*PAGE EXTRACT:*

• • • • • • •

Weekend Arts: David Bowie – Genius or .. ah stuff it. Genius.

bowie lazarusI’ve been listening to David Bowie’s new album, Blackstar over the past couple of days, and I have to say – it’s like nothing he’s done for years.

Bowie’s one of those unique creatures, who can keep reinventing himself.

This current album’s been described as bleakly noir, and inaccessible, and evocative, and introspective.

But its also been described as contrived, and pretentious, and just plain weird.

And its all of those things.

But most of all, it’s thought-provoking.

From the relatively ‘pop” Lazarus (I did say “relatively”) … to Girl Loves Me – which mixes incomprehensible English lyrics with ‘Polari’ (a slang used by circus performer, criminals and a gay subculture) and ‘Nasdat’ (the language invented for A Clockwork Orange), this album is nothing if not complex.

In fact, trying to unpack it may be deliberately impossible: in I Cant Give Everything Away, he sings “Saying no but meaning yes, this is all I ever meant, that’s the message that I sent”.

And as for ‘Tis A Pity She Was A Whore’, this is a piece where he blends experimental jazz with R&B in a discordant mess that you will either make you go “Wow”, or make you go “Ow!”

As I say, this is like nothing Bowie’s done for years. And I’ll have to listen multiple times before I finally decide whether he is a musical genius, or a flawed genius.

But either way, genius he is.

• • • • • • •

*DATA EXTRACT:*
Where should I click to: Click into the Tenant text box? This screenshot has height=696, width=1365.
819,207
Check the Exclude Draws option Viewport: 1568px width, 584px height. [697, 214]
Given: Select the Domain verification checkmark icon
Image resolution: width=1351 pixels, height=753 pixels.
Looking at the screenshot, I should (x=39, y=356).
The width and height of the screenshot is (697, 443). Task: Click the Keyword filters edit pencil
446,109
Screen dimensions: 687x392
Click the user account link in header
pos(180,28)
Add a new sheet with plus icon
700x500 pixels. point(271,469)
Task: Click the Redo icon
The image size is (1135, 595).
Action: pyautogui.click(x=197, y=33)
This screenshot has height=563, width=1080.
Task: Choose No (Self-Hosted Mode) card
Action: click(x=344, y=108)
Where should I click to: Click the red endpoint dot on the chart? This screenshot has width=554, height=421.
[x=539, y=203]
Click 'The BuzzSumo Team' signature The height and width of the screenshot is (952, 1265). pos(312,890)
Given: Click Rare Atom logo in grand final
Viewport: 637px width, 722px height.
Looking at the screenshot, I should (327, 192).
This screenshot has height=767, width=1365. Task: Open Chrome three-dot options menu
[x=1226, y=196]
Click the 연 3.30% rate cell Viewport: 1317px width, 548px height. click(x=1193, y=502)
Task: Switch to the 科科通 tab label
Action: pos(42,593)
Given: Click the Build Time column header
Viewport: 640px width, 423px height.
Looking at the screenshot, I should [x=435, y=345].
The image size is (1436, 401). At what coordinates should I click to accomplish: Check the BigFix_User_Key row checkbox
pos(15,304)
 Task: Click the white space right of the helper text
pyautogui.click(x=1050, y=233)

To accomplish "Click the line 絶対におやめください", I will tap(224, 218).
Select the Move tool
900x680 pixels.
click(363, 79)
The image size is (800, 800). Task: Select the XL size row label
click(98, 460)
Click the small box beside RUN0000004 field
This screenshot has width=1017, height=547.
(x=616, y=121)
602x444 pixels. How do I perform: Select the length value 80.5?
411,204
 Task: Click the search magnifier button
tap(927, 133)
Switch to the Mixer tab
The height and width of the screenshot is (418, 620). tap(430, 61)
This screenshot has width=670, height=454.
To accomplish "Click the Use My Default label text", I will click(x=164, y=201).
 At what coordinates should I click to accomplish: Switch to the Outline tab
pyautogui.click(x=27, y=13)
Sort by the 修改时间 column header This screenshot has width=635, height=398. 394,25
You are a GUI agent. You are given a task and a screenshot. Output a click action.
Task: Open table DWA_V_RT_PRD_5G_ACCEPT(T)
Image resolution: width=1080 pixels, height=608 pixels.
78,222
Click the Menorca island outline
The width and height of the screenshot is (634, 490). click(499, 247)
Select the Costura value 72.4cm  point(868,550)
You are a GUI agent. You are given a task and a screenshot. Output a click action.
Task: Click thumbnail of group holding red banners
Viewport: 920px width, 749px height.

• • • • • • •

*EXERCISES:*
a) According to the Blackstar review, which two musical styles does "'Tis A Pity She Was A Whore" blend?
b) Carry the Blackstar review on from its last sentence.
The entries come from a separate source unrelated to the Blackstar review.

*RESPONSES BY TASK:*
a) It blends experimental jazz with R&B.

b)
bowie blackstar

The whole album’s available on Youtube, by the way, at Bowie’s Vevo channel

ADDENDUM:
I wrote this piece just before Bowie’s death by cancer was announced, and in the 12 hours since, I’ve been wondering about the album’s lyrics, in the wake of that.

It’s obvious that  much of the album was about unresolvable questions about life, and death.

The album is full of lyrics like Blackstar’s “Something happened on the day he died; Spirit rose a meter and stepped aside. Somebody else took his place, and bravely cried..” or from Lazarus “Oh, I’ll be free Just like that bluebird, Oh, I’ll be free Ain’t that just like me?

I had taken them to just be the questions that any intelligent man approaching his 70s would ask  .. but what if this was Bowie’s sly nod to us, before we knew of his impending death? Was it his way of saying “I know my time is nigh – and now, so do you”?

Or maybe it was a thumbing his nose at the universe, a giant “Up Yours!” .. To quote from Dollar Days, “If I’ll never see the English evergreens I’m running to It’s nothing to me

As I said in my review – “trying to unpack it may be deliberately impossible.”

Vale, David Bowie – you were an integral part of my life, from adolescence to retirement.